Failure to Supervise Resident and Prevent Elopement From Secured Unit
Penalty
Summary
The deficiency involves the facility’s failure to ensure adequate supervision and prevent elopement for a resident on a secured unit who had a legal guardian and a care plan requiring that he/she remain in the facility unless supervised. The resident, admitted with dementia with behavioral disturbances, anxiety, major depressive disorder, and frontotemporal neurocognitive disorder, ambulated independently and required physical assistance with ADLs. The facility’s elopement policy required that residents at risk for wandering or elopement have care plan strategies and interventions to maintain safety.
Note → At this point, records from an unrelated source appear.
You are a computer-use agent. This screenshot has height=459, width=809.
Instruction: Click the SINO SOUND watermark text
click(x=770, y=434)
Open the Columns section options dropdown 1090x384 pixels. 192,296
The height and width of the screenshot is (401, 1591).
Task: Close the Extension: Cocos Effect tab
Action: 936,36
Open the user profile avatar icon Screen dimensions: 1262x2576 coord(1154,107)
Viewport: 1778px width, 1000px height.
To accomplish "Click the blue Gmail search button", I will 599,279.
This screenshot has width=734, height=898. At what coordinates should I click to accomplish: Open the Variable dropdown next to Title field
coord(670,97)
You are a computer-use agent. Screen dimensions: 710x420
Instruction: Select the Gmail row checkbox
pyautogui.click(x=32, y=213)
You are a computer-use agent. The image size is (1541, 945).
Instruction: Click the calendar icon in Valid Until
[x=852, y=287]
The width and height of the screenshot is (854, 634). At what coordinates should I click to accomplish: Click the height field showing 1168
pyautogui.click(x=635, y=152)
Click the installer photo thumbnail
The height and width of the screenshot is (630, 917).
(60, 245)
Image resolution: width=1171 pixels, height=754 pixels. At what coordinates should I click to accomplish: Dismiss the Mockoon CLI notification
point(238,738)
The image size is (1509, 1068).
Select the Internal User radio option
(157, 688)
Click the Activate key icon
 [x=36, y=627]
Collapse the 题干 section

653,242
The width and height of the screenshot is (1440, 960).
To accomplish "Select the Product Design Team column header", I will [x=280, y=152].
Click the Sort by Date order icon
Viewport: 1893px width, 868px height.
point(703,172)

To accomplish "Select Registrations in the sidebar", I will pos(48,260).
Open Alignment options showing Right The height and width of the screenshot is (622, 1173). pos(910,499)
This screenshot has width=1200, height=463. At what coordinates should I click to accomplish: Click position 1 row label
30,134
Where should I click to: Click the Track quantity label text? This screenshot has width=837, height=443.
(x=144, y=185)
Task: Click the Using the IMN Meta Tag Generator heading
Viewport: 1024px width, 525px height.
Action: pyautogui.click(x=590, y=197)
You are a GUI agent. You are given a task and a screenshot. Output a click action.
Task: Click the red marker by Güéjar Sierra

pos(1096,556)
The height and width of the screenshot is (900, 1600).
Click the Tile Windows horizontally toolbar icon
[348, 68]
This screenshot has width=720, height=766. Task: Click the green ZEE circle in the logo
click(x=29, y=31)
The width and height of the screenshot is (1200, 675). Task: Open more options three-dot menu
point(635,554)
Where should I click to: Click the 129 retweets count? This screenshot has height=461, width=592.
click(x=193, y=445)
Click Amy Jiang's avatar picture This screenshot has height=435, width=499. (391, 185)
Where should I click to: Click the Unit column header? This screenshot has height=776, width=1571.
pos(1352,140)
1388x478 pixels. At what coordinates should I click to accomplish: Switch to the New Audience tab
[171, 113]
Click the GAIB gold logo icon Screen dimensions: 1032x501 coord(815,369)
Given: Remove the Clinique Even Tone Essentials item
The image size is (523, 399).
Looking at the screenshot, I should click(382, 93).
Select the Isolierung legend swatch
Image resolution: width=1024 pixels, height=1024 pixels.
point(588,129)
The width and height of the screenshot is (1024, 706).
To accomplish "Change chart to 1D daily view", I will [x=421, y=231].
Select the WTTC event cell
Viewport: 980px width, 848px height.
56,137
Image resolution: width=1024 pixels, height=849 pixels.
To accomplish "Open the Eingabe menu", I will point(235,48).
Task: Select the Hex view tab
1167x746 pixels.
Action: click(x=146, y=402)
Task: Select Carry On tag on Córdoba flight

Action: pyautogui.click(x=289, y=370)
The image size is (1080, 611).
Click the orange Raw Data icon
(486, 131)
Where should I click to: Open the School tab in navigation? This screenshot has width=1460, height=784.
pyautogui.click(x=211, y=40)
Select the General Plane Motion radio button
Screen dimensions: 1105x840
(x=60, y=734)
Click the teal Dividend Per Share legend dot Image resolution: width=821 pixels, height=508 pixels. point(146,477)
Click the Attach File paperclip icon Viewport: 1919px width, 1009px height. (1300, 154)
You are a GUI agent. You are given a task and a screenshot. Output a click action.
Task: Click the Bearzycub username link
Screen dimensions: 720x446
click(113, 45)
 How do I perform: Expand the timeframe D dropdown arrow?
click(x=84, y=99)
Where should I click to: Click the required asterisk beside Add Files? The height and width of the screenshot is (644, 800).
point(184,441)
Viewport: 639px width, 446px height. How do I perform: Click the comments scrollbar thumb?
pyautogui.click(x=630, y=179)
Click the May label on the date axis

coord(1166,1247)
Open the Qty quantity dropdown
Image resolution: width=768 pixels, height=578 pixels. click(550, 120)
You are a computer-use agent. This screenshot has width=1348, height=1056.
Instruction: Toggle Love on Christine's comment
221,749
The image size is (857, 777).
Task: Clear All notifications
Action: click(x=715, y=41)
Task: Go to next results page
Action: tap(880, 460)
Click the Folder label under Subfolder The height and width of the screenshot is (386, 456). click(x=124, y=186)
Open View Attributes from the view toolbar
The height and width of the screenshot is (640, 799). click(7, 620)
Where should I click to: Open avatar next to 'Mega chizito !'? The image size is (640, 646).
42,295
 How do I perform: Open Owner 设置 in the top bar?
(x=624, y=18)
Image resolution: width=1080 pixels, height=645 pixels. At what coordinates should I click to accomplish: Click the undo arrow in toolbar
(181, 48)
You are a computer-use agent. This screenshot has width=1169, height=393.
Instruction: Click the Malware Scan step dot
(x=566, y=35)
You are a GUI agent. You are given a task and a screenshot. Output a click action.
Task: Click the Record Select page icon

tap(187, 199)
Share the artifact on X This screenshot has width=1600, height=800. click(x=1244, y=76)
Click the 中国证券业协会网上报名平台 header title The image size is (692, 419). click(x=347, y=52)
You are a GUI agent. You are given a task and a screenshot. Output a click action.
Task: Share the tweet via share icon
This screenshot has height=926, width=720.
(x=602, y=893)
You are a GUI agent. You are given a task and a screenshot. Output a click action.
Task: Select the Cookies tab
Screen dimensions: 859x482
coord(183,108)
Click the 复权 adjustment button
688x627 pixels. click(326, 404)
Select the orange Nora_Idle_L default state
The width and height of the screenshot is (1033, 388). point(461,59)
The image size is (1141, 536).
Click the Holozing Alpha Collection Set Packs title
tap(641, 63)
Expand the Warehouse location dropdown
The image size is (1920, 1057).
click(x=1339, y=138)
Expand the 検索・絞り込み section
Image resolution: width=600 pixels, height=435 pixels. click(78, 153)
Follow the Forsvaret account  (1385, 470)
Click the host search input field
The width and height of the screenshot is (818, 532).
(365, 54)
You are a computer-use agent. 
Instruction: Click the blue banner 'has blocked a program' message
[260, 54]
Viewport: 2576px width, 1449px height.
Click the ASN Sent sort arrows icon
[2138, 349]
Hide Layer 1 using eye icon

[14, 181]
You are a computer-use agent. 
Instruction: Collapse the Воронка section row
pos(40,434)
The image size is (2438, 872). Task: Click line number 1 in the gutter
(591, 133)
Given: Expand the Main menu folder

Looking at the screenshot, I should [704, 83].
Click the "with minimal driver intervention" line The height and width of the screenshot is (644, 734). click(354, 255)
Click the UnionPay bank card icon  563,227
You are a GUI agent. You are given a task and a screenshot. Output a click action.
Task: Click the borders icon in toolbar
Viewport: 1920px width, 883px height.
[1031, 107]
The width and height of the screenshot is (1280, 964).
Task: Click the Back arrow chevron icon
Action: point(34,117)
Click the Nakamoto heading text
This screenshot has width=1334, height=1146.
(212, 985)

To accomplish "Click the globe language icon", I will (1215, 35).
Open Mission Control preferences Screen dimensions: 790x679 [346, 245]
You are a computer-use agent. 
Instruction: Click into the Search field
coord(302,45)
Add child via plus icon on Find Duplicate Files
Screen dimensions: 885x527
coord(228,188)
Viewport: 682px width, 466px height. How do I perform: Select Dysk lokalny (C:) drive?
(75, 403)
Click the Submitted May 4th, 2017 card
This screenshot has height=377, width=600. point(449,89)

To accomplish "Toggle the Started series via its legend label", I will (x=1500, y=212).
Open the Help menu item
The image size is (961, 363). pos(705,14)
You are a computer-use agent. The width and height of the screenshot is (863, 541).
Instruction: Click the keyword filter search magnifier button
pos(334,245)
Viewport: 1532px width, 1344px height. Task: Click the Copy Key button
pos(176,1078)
Despite this, the DON acknowledged that no elopement assessment or care plan interventions had been initiated for this resident prior to the incident, even after staff observed the resident asking how to leave the facility. On the day of the incident, a CNA observed the resident at the nurse station around 2:30 P.M. asking how to leave the facility. The CNA reported that the resident routinely wandered the unit but was not known to exhibit exit-seeking behavior and therefore did not believe the resident would leave. Around 2:40 P.M., a nurse saw the resident at the nursing station interacting with staff, and by approximately 3:00 P.M., during final clinical rounds, the nurse noted the resident was missing and activated an elopement code. Staff searched the interior and exterior of the facility without success, and about 45 minutes later, staff and local police located the resident at his/her former home approximately two miles away. The administrator reported that exit doors and rear doors were alarmed and required codes, and presumed the resident may have exited by entering an elevator with a visitor who had access to the code, but staff had previously shared alarm/elevator codes with visitors or outside consultants.